I can't believe it's been only five years since all of this started. But then, at that time it all had stronger reasoning: a dying hip is more distressing than a dissertation, no matter how similar the words are. But the mind-cycles were formed, and here I am, trying to work my way out of them still.

I'm just a little delicate for the moment.


Kiwi

Those who dwell among the beauties and mysteries of the earth are never alone or weary of life.
[Rachel Carson]
 
 
Current Mood: crappyCrappy.
 
 
 
minervas_eule: MHiU hugminervas_eule on January 29th, 2011 07:23 pm (UTC)
I so admire you for tackling this in such a way! I totally failed at finishing my dissertation *sigh*, it is still on my computer, 2/3 done, all the experiments, results, but not "discussion"... and there really is no excuse except that I could not muster the discipline to work at it *damn*. So be rightfully proud of yourself, having come this far you can do the rest of the way as well...
Kiwi Crocus: Emotion || Free hug ♥.cranky__crocus on January 31st, 2011 03:13 am (UTC)
Your icon comforted me immediately, just to let you know! ♥

Thank you for the admiration, although I'm not sure I deserve it! I only have a quarter of mine done so far and am just trying to plug along with the research so I can write more of it soon. Instead of doing a lab-based project like all my other friends in the sciences, I'm doing a literature-based dissertation...such a strange choice for me!

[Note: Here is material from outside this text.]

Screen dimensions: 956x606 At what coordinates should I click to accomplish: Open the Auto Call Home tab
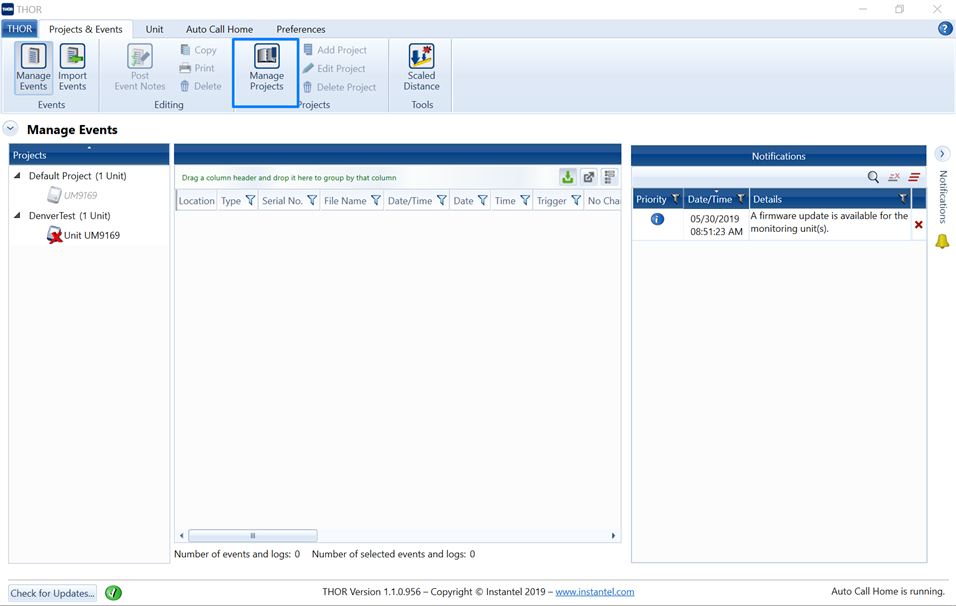[x=219, y=29]
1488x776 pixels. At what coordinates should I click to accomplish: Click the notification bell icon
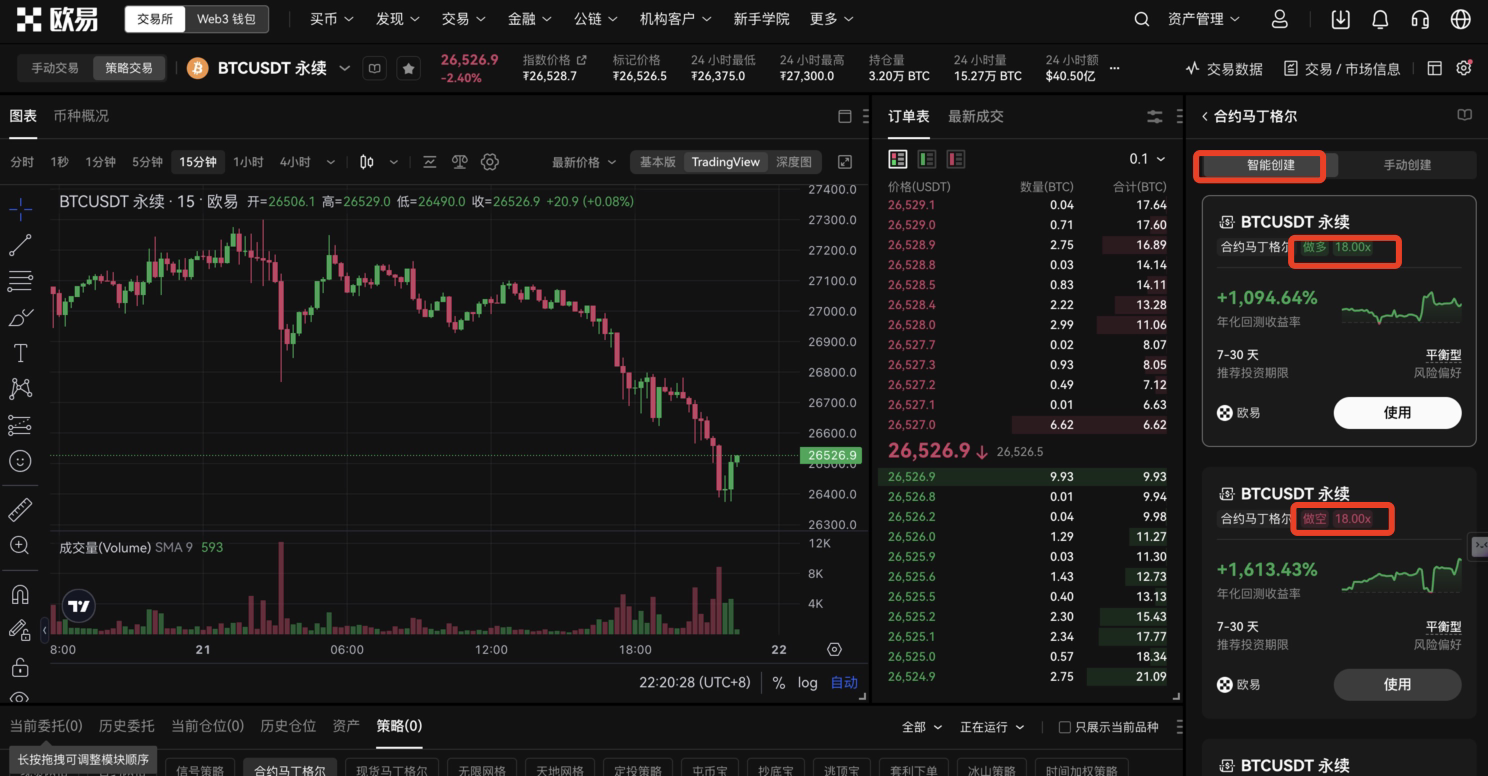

You have so much of it done, though! Do you think you'll ever finish it someday, just to say you did?

I haven't been very good at mustering the discipline to work on mine...mainly because I am so incredibly frightened of it. This is the first weekend in a while that I've been able to touch anything to do with it without crying. I feel incredibly weak in my dealings with the dissertation!

Thank you, I will try my hardest to make it the rest of the way there. I have so much in my brain right now maybe in the end it'll feel good to finally get it down on paper.
Nickiperoxidepirate on January 30th, 2011 04:43 am (UTC)
You're still here. You can do this. Keep right on breathing.
Kiwi Crocus: Emotion || Balance.cranky__crocus on January 31st, 2011 03:14 am (UTC)
Thank you thank you thank you. ♥
(Deleted comment)
Kiwi Crocus: Emotion || Free hug ♥.cranky__crocus on January 31st, 2011 03:15 am (UTC)
Thank you! ♥ It was difficult, and I often am not successful with reaching out when I'm in that state, so I'm glad that I managed to. Hugs hugs hugs! Thank you, I'm certainly trying! Thank you for being so supportive!
101mutts101mutts on January 31st, 2011 02:07 am (UTC)
Claire sounds awesome! Great that you could reach out and get through it.

You know, my dog trainer friend, has a service dog for sensory overload moments, not quite the same but the symptoms sound similar. Let me know if you want me to teach a dog to take on comforting and phone retrieving duties.

Is your new picture above the Rachel Carson quote of Liquidambar styraciflua by any chance? I get Watson starting Tuesday!
Kiwi Crocus: Nature || Into the woods.cranky__crocus on January 31st, 2011 03:16 am (UTC)
Claire is definitely awesome.

I think I have definitely heard of service dogs like that. And while that would be fun in a sense, I wouldn't then learn how to deal with the situations on my own, so it's probably best I keep to myself. (:

I'm not sure about the picture; it wasn't mentioned. Perhaps it is good ol' Liguidambar.